Inuyashiki ... hails from Kodansha’s biweekly seinen magazine Evening, home of the lattermost chapters to Yukito Kishiro’s Gunnm (“Battle Angel Alita” if you’re nasty), an MMA serial by Hiroki Endō of Eden: It’s an Endless World! and various prequel installments of the Shima Kōsaku salaryman soap opera. I think the magazine skews a little older in seinen terms, and I think Inuyashiki panders good and hard to that sort of demographic, presenting an aging man, disrespected by all, who is accidentally annihilated by powers from beyond the stars and hastily rebuilt using weapons technology fit to obliterate the Earth. However, the old man is a good man, and sets about defending the helpless from rapacious younger persons by embodying the qualities of courage, sacrifice and honor so often absent from our low and selfish contemporary age.
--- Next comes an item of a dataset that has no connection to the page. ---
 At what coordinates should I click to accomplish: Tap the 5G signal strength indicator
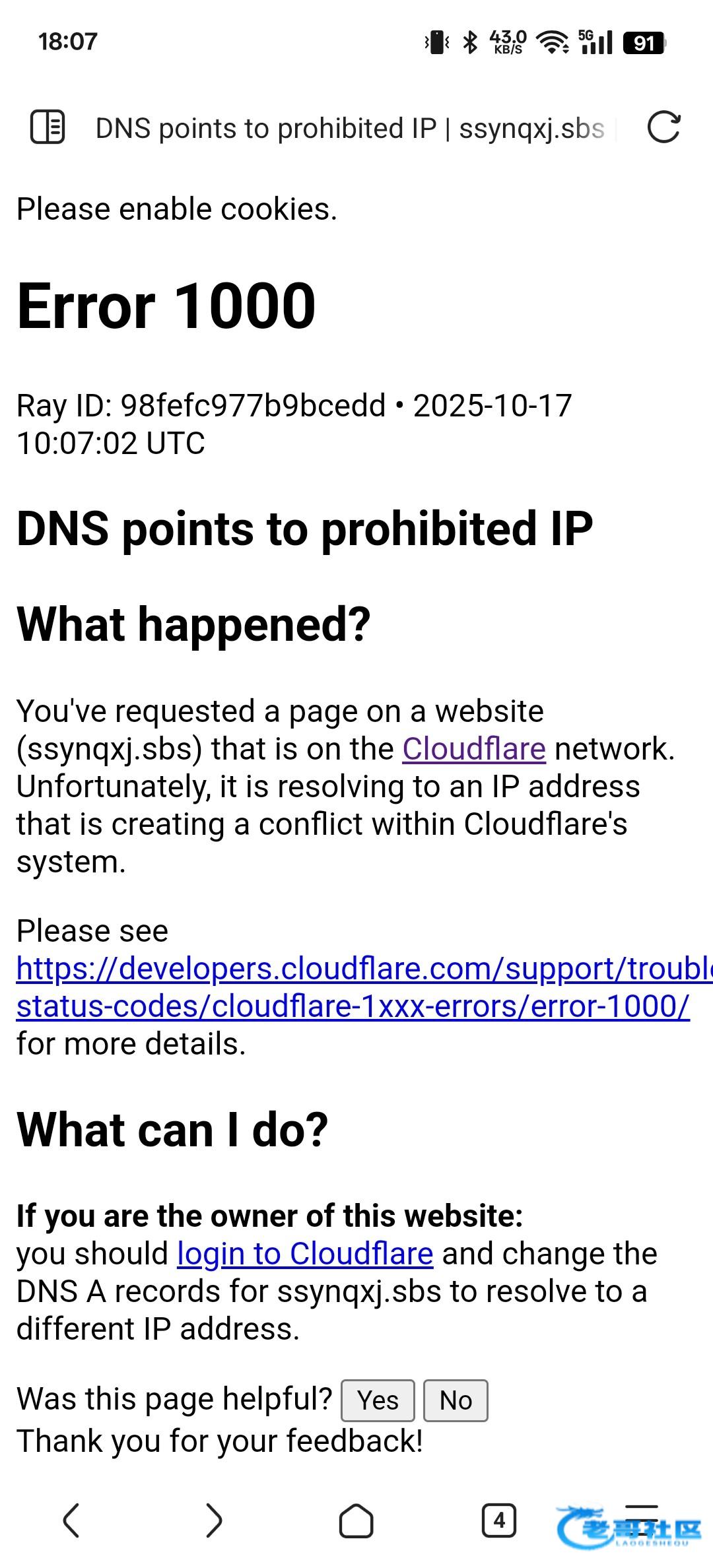tap(595, 42)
This is classic reactionary superhero stuff, but the way its mounted suggests a very particular association for English superhero readers. Avoiding any suggestion of costume or genre glamour in favor of an icily sensational ‘cinematic’ approach booming with wide splashes, Oku’s approach is remarkably close to that of the millennial Marvel comics associated with the executive tenure of Bill Jemas.
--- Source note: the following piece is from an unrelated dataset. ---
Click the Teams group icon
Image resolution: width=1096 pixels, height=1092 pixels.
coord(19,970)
Also, we are proud to present Day Two of Aidan Koch's week-long tenure producing our Cartoonist's Diary feature. (If you missed it, don't forget to start with Day One.)

Meanwhile, elsewhere:

—Interviews & Profiles. The Montreal Gazette profiles former D&Q publisher Chris Oliveros, and also publishes a short preview of his self-published graphic novel, The Envelope Manufacturer.
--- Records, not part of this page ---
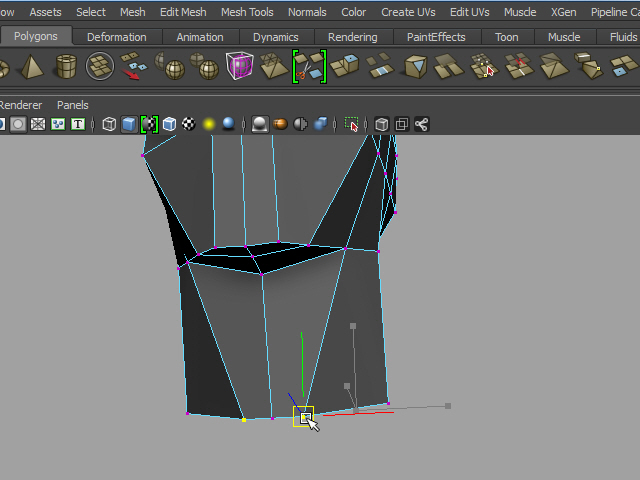640x480 pixels.
Task: Switch to the Dynamics shelf tab
Action: [x=275, y=37]
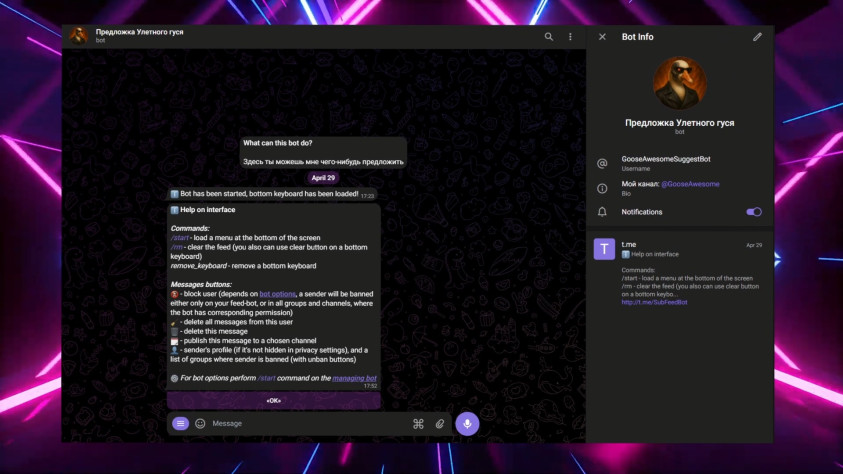The width and height of the screenshot is (843, 474).
Task: Toggle the Notifications switch off
Action: pos(754,212)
Mind you, this is no typical self-publishing scenario. The author’s name is so strongly associated with D & Q that having it on the cover is practically its own imprimatur. It’s a connection Oliveros is clearly comfortable with, having maintained close ties since handing the company reins over to Peggy Burns and Tom Devlin.

“I still go the office about once a week, and that’s good, because a clean break after 25 years would have felt really strange.”

Alex Dueben talks to the legendary cartoonist and animator R.O. Blechman, who has a new book coming out this month.

I have an ongoing argument with Gene Deitch, the director [of The Juggler]. He thought that he had proposed Boris Karloff as the voiceover but I know that it was my idea because it was not my idea, it was the idea of William Goldman, my former classmate. He said, what about Boris Karloff doing the voiceover. Sorry, Gene Deitch. We differ there. But we’re going back more than a half century, so it’s understandable.

—A/V. The Comics Alternative podcast talks to Rosalie Lightning creator Tom Hart.

Françoise Mouly appeared on PRI to discuss The New Yorker's post-Charlie Hebdo cover.

On C-SPAN, Ann Telnaes and Signe Wilkinson also discuss that magazine and the anniversary of the attacks on it.

R. Crumb made an appearance on the American Routes radio show, in which he talks about some of his favorite music.

—Reviews & Commentary. For the Los Angeles Review of Books, Nick Francis Potter reviews Sam Alden's New Construction in comics form.

For Vice, Nick Gazin published his top ten comics of 2015.

—David Bowie. He didn't make comics, but comics meant a lot to him (Raw, Beano, and Viz all made his list of 100 favorite books), and he meant a lot to many cartoonists and comics readers, with his records making prominent cameo appearances in books from major artists like Charles Burns and Chester Brown, among others (Sean T. Collins asked cartoonists to sketch David Bowie at conventions several years ago, and posted the results on Flickr). I've seen it written that Bowie was one of our time's "least relatable" stars, but the outpouring of grief over the last few days seems to disprove that. Bowie constantly took risks, but he didn't made it look easy. He was inspirational for many reasons, but for me, that may be the most important.